Sri Lanka: Quenching thirst of thousands
Thousands of people have fled the fighting between the Sri Lankan government troops and the Liberation Tigers of Tamil Eelam, and have sought shelter in various schools and public buildings. Working with partner organizations and volunteers, Oxfam is setting up water tanks, toilets and other sanitation facilities to help many of those displaced.
Kanthale, Trincomalee – Until last week the road going south from the Kanthale junction was mostly deserted. Most vehicles whizzed past the junction towards Trincomalee, some 50 kilometers east of the Kanthale town. But now most vehicles are making their way on the otherwise desolate road that links Kanthale to Muthur.
There is a traffic jam every five minutes. The 10-foot wide road is unable to accommodate the rush of vehicles heading southwards to reach the thousands of people, who have fled the fighting between the government troops and the Liberation Tigers of Tamil Eelam, and sought shelter in various schools and public buildings. Four-wheel drives, pick ups, trucks, water bowsers and vans, all are rushing down the road with food, relief items, water and other essentials.

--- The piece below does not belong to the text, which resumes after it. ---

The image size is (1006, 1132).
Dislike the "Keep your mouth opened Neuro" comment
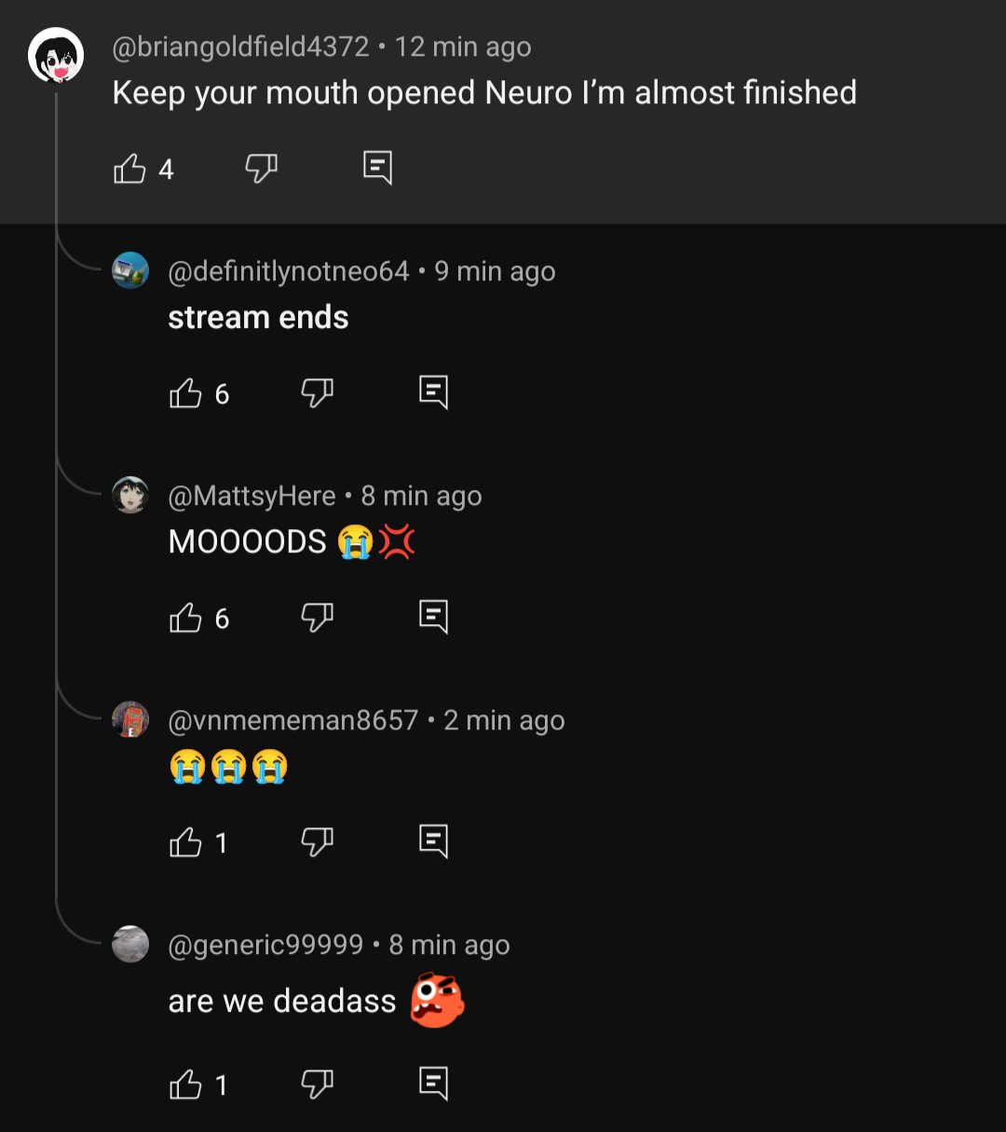point(261,169)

Hundreds of families, who could not find space in the public buildings, have settled down along the road. They spend their days and nights under thin plastic sheets provided by aid agencies. These families have now occupied every inch of empty space.
“We came here on Sunday, but by that time the space inside the school building was occupied so we had to pitch this tent and stay here,” said 45-year-old Malina. “The conditions here are very bad. Until yesterday drinking water was scarce. Now we have two tanks close to our tent.”

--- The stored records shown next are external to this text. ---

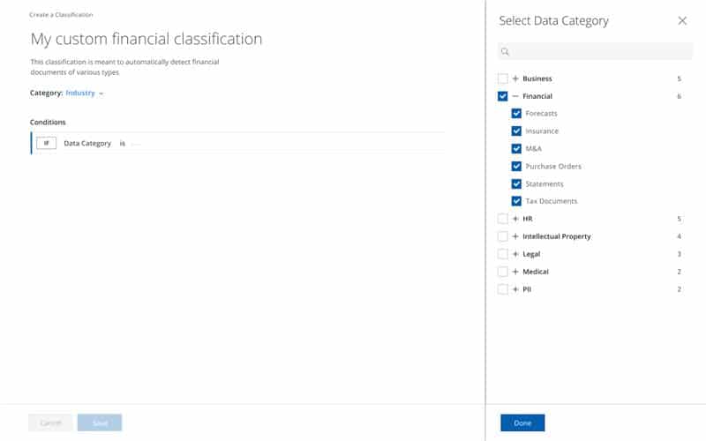
Task: Focus the data category search field
Action: 600,52
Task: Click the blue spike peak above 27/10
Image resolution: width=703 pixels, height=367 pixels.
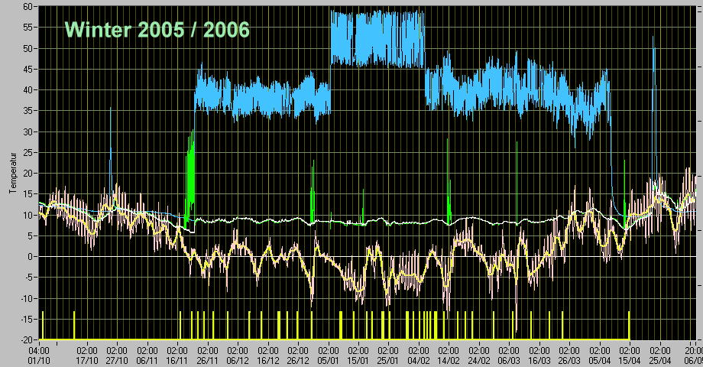Action: click(111, 109)
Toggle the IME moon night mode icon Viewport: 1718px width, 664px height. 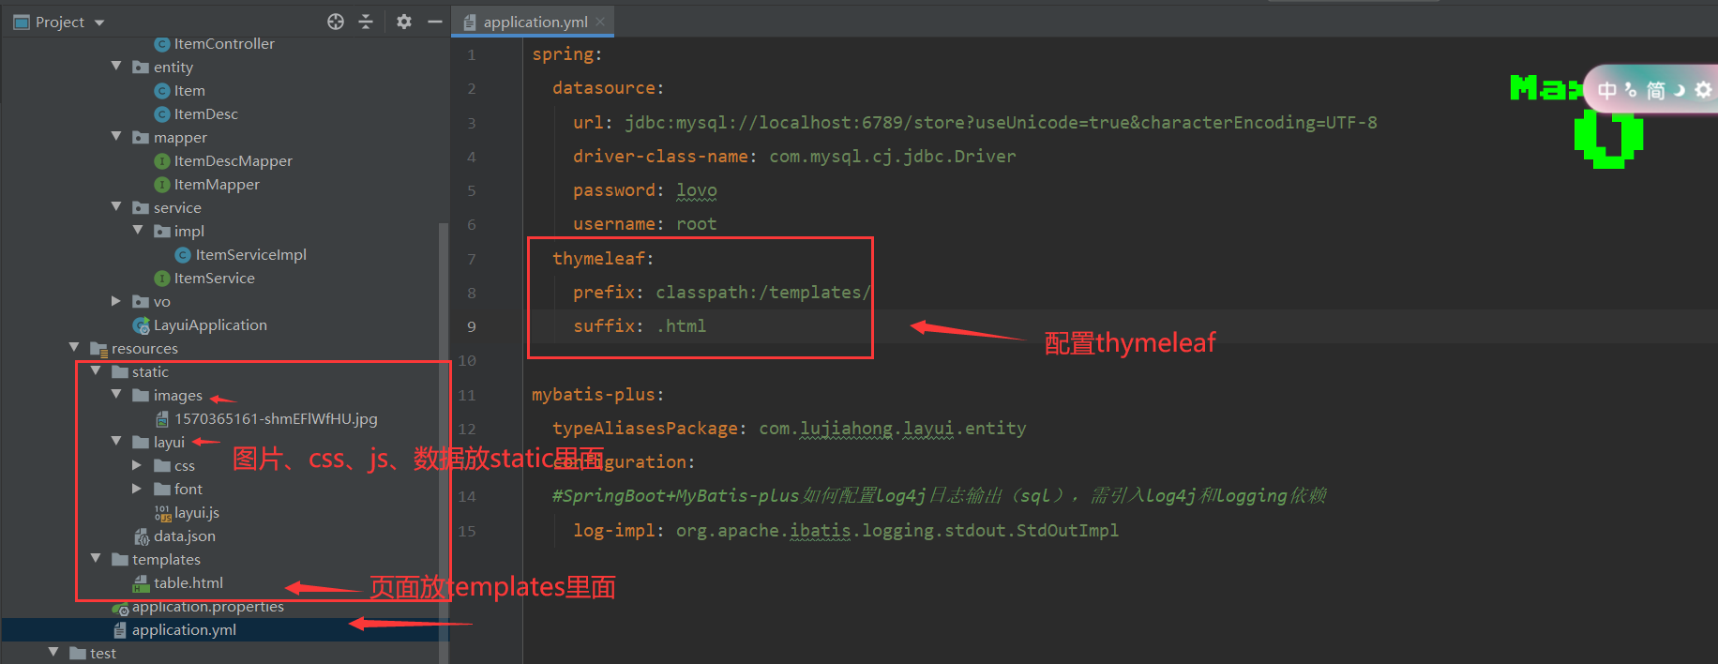point(1680,90)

Malina fled Muthur with her 8-member family on Saturday afternoon after shells hit the nearby school building where many families had taken shelter. “We walked many miles carrying whatever we could gather,” she said. “When we reached Thoppur we managed to find a truck coming in this direction and that brought us here.”
Searching for family
20-year-old Irfan is searching his parents. He fled Muthur along with the family, but on the way all the 11 members got separated. “A shell exploded close to where we were walking. All of us ran to take shelter. When I recovered from the shock all my family members had left the place. I have found my younger brother Farhan. He is in a camp at Mollupathana. My other family members are still missing. I don't know if they are still alive,” Irfan said as tears swelled in his eyes.
For both Irfan and Malina's family it has been a traumatic experience. They lost their homes in the tsunami and housed in a transitional shelter.

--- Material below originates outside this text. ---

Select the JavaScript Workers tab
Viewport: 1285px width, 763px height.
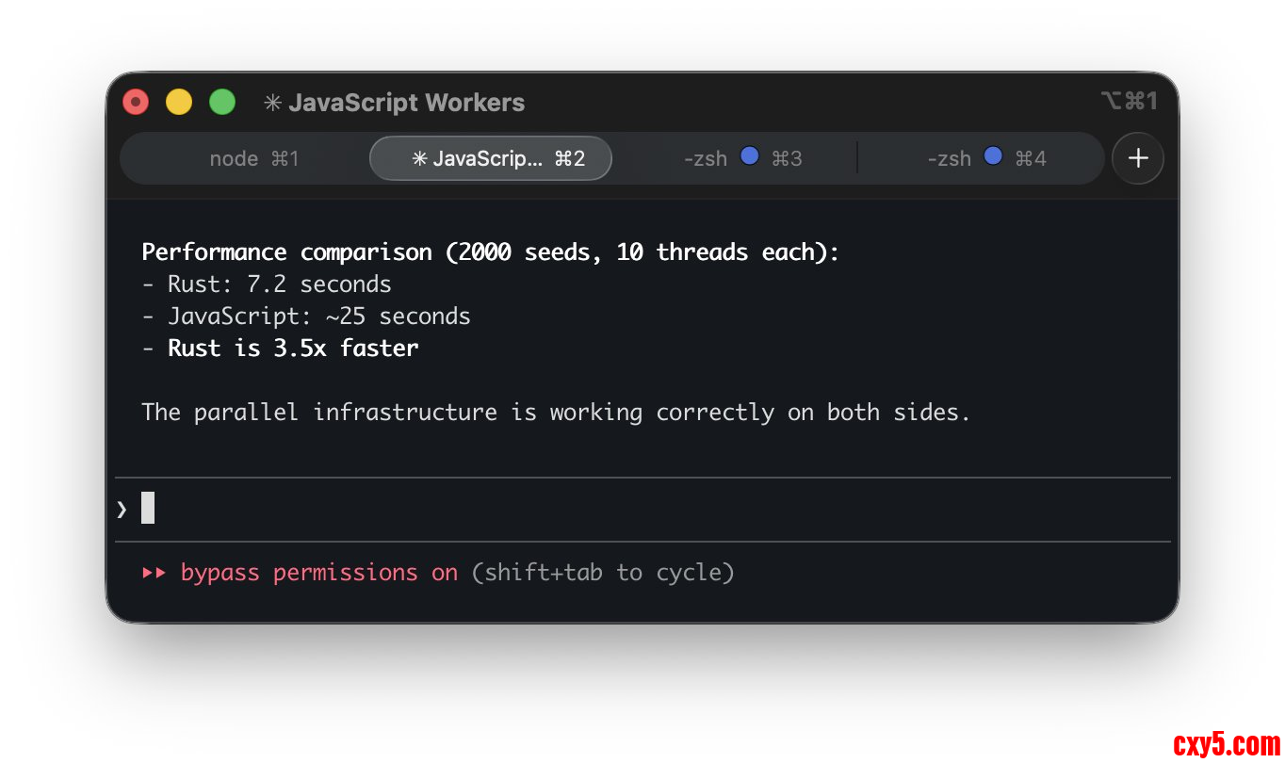[491, 158]
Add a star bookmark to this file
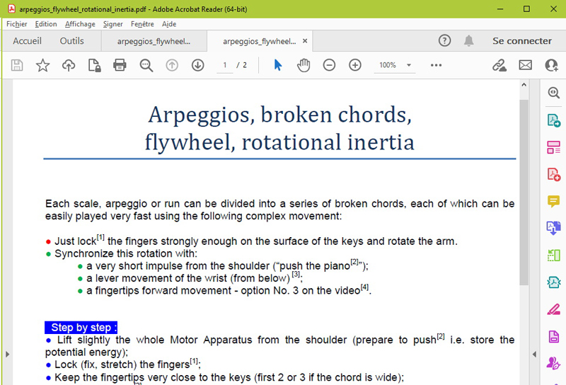Image resolution: width=566 pixels, height=385 pixels. point(42,65)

“This is the second time we have been displaced,” said Malina. “My house was fully damaged in the tsunami. We moved to a temporary shelter and then to a transitional shelter. For one and a half years we lived in the transitional shelter and now we are under a thin plastic sheet.”
For the first two days some 8,500 families living in the Perathuveli Muslim School and the open ground around it had to fetch water from the irrigation channel that flows in front of the school. They had to use the adjoining fields to relieve themselves, as the toilets in the school were not enough for such a large number of people.
Mohd. Ali, a relief coordinator with Sri Lanka Jamaite Islam has been working here since the first batch of families arrived at the school. “Initially we accommodated them in the school but when the number increased by the hour we had to find space outside the school premises. These people were without water and toilets for days.”
Ali mobilized volunteers to help Oxfam in setting up the toilets. “I am grateful to Oxfam for providing water supply. They have set up 10 tanks and the Oxfam bowser is filling water in tanks provided by other agencies. Inside the school premises there is a 10,000 liter tank set up by Oxfam,” he said.
Oxfam is supplying over 100,000 liters of water to Paruthaveli Muslim School, Ayesha Muslim School and the Agramahabodhi Buddhist temple. “We have decided to set up 16 water tanks in the vicinity of the camps. Out water bowser works from morning till late night filling up the tanks along the roadside and in the camps,' said Ramanathan Sivasuthan, Oxfam's Program Coordinator in Trincomalee.
To overcome the shortage of toilets Oxfam is building 80 toilets in Kanthale and another 10 in Kinniya, where a major influx of displaced families is expected. Some 25 toilets have already been set up and the rest are under construction.
At the nearby office of Sarvodaya, a partner organization of Oxfam, young men and women are busy making wooden boxes. “These boxes will be used for setting up temporary toilets,” said Sunil Wickramarrachchi, the head of Sarvodaya in Kanthale.
"The number of families is increasing by the day. We are prepared to meet the needs of these people but there is lack of space to provide sanitation facilities,” explained Phillip Manuel, Oxfam Program Officer.